WHAT IS REQUIRED. Count how many lines in the following data hold the word "label". Your answer is the number and nothing else.
★ ★ ★ ★ ★ ★ ★
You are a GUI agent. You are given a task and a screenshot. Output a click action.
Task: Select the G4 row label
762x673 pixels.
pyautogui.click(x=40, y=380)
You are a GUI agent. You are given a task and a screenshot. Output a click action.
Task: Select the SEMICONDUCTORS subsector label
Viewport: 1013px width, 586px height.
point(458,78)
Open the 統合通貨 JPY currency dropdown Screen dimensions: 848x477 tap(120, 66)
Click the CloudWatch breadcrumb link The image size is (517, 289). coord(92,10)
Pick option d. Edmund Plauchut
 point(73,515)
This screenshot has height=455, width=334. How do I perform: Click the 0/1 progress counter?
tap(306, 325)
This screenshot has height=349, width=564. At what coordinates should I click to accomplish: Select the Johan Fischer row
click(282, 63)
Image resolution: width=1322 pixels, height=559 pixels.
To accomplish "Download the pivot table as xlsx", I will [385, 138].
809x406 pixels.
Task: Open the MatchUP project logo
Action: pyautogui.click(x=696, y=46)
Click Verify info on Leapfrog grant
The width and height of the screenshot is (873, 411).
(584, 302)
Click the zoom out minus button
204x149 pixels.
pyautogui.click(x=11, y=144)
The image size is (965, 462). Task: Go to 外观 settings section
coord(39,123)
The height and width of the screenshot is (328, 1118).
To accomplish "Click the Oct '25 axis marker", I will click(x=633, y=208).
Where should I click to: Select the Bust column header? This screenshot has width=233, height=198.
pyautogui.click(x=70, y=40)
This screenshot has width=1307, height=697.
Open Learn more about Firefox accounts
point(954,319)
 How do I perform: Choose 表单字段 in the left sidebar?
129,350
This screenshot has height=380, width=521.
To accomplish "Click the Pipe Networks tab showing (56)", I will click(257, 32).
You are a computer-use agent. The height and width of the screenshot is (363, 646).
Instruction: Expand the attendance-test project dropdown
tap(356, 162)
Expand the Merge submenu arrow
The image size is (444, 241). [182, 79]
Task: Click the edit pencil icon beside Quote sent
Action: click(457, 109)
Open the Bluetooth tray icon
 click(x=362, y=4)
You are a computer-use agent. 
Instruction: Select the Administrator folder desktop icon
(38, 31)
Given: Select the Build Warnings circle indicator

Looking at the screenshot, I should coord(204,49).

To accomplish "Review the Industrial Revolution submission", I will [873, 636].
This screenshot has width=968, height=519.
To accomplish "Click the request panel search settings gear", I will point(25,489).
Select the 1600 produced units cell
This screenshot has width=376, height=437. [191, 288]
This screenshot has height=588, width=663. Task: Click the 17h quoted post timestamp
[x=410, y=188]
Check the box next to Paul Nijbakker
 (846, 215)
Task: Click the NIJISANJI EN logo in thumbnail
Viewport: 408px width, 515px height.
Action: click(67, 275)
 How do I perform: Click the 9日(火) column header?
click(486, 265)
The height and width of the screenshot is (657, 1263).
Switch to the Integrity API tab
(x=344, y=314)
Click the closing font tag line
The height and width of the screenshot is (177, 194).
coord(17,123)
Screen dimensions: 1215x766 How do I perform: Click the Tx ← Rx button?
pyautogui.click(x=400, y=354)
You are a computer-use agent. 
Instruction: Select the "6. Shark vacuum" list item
★ ★ ★ ★ ★ ★ ★
TASK RESULT. 2